* Page text *
2. OUTLINE OF THE PROCEDURE

In this section we describe the test in outline. In the
Appendix, sufficient details are provided to enable the reader to repeat the
computations precisely, and so to verify their correctness. The authors will
provide, upon request, at cost, diskettes containing the program used and the
texts *G*, *I*, *R*, *T*, *U*, *V* and
*W* (see Section 3).

We test the significance of the phenomenon on samples of pairs of related words (such as hammer-anvil and Zedekia-Matanya). To do this we must do the following:

(i) define the notion of "distance" between any two words, so as to lend meaning to the idea of words in "close proximity";

(ii) define statistics that express how close, "on the whole," the words making up the sample pairs are to each other (some kind of average over the whole sample);

(iii) choose a sample of pairs of related words on which to run the test;

(iv) determine whether the statistics defined in (ii) are "unusually small" for the chosen sample.

Task (i) has several components. First, we must define the notion of
"distance" between two given ELS's in a given array; for this we use a
convenient variant of the ordinary Euclidean distance. Second, there are many
ways of writing a text as a two-dimensional array, depending on the row length;
we must select one or more of these arrays and somehow amalgamate the results
(of course, the selection and/or amalgamation must be carried out according to
clearly stated, systematic rules). Third, a given word may occur many times as
an ELS in a text; here again, a selection and amalgamation process is called
for. Fourth, we must correct for factors such as word length and composition.
All this is done in detail in Sections A.1 and A.2 of the Appendix.

We stress that our definition of distance is not unique. Although there are
certain general principles (like minimizing the skip *d*) some of the
details can be carried out in other ways. We feel that varying these details is
unlikely to affect the results substantially. Be that as it may, we chose one
particular definition, and have, throughout, used *only* it, that is, the
function *c*(*w*,*w*') described in Section A.2 of the
Appendix had been defined before any sample was chosen, and it underwent no
changes. [Similar remarks apply to choices made in carrying out task (ii).]

Next, we have task (ii), measuring the overall proximity of pairs of words in
the sample as a whole. For this, we used two different statistics
*P*_{1}* *and *P*_{2} , which are defined
and motivated in the Appendix (Section A.5). Intuitively, each measures overall
proximity in a different way. In each case, a small value of
*P _{i}* indicates that the words in the sample pairs are, on the
whole, close to each other. No other statistics were

In task (iii), identifying an appropriate sample of word pairs, we strove for
uniformity and objectivity with regard to the choice of pairs and to the
relation between their elements. Accordingly, our sample was built from a list
of personalities (*p*) and the dates (Hebrew day and month) (*p*')

* Set problem *
According to the procedure outline above, what is used to define the distance between two given ELS's in a given array?

* Data extract *
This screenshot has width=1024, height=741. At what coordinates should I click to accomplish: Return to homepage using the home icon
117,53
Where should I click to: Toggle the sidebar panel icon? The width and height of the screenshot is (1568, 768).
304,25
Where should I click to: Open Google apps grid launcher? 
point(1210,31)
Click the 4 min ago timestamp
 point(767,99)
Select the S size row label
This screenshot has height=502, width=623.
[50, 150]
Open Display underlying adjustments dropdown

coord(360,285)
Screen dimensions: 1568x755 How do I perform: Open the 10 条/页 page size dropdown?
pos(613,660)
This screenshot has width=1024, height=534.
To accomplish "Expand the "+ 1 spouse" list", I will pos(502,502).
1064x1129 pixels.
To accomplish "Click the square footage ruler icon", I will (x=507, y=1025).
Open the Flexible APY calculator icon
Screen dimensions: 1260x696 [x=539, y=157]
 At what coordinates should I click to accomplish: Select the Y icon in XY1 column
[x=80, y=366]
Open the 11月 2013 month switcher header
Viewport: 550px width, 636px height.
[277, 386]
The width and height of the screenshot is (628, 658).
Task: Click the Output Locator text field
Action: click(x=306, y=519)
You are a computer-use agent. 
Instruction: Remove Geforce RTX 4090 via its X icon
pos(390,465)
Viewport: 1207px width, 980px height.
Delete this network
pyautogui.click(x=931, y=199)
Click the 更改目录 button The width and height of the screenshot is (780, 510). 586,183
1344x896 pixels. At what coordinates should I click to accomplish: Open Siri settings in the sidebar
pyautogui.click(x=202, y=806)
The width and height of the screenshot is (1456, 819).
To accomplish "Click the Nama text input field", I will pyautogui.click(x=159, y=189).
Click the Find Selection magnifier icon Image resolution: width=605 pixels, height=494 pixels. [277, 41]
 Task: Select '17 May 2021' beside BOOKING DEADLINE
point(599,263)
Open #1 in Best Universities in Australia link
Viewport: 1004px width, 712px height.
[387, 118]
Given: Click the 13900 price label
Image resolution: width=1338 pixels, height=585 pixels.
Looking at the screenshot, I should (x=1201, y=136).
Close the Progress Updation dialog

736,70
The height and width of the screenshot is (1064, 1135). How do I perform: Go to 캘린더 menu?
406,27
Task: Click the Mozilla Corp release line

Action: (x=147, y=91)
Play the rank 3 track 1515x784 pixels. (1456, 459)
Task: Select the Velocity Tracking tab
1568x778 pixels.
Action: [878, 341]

* Response for this exercise *
A convenient variant of the ordinary Euclidean distance.